代谢组学是通过色谱、质谱及其联用等技术对特定条件下生物体内源性代谢产物的种类、数量及变化规律进行定量或定性分析,为探究生物化学与细胞表型之间的机制提供了良好的平台。近年来,代谢组学在食品、营养和医药等领域得到广泛的运用,为功能性食品和药物的开发和利用提供科学的理论基础。因此,李文娟团队运用UPLC-Q-TOF/MS技术分析急性肠道炎症大鼠盲肠内容物中小分子代谢产物,寻找PSG干预急性肠道炎症大鼠盲肠内容物的生物标志物及相关代谢通路,为PSG后期的资源开发和利用提供科学依据。
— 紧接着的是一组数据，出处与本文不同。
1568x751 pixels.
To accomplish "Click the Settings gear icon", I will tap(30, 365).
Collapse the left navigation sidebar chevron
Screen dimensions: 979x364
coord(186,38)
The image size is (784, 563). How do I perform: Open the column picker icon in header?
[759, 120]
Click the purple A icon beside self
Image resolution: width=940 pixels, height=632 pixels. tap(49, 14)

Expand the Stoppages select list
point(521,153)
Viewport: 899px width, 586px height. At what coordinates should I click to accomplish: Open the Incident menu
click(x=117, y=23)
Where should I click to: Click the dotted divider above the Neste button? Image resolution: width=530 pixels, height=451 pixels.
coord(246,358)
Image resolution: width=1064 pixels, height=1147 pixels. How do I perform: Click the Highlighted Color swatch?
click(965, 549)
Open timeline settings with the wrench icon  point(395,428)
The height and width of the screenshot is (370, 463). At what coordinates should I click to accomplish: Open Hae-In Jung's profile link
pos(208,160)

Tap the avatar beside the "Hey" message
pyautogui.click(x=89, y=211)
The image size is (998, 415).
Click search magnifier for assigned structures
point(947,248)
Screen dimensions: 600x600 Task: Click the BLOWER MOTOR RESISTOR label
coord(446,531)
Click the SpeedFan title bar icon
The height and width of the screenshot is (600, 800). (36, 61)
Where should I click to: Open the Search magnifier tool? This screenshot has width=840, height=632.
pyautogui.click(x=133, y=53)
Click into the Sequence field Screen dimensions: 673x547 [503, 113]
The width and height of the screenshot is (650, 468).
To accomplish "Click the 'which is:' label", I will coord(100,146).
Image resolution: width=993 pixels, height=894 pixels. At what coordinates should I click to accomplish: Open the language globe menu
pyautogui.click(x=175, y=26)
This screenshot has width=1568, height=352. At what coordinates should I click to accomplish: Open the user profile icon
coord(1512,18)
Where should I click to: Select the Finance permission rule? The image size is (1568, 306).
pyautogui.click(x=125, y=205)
1 PSG对LPS诱导大鼠急性肠道炎症中肠道组织形态学的影响
肠道对于机体而言不仅是消化吸收营养物质的器官,也是表面积最大的免疫器官。因此,肠道的完整性和功能性对机体的健康至关重要。唐煌尧等人指出当肠道的机械屏障受到破坏时,细菌或者毒素则会侵入肠道细胞并诱发多种炎症因子的合成与分泌,进而造成肠道炎症的发生。在本实验中,对空肠组织进行HE染色。如图1所示,Con组大鼠的空肠黏膜上皮正常,绒毛无明显断裂充血等症状。与Con组大鼠相比,LPS组大鼠空肠黏膜上皮糜烂缺失,绒毛明显断裂充血等,且隐窝深度也有明显降低。与LPS组相比,PSG低、中剂量组空肠绒毛明显增长,黏膜得到一定的恢复。而PSG高剂量组和DEX组大鼠空肠组织损伤明显改善,黏膜、绒毛和隐窝均恢复至正常水平,表明PSG在一定浓度下对LPS诱导肠道组织损伤有一定的保护作用。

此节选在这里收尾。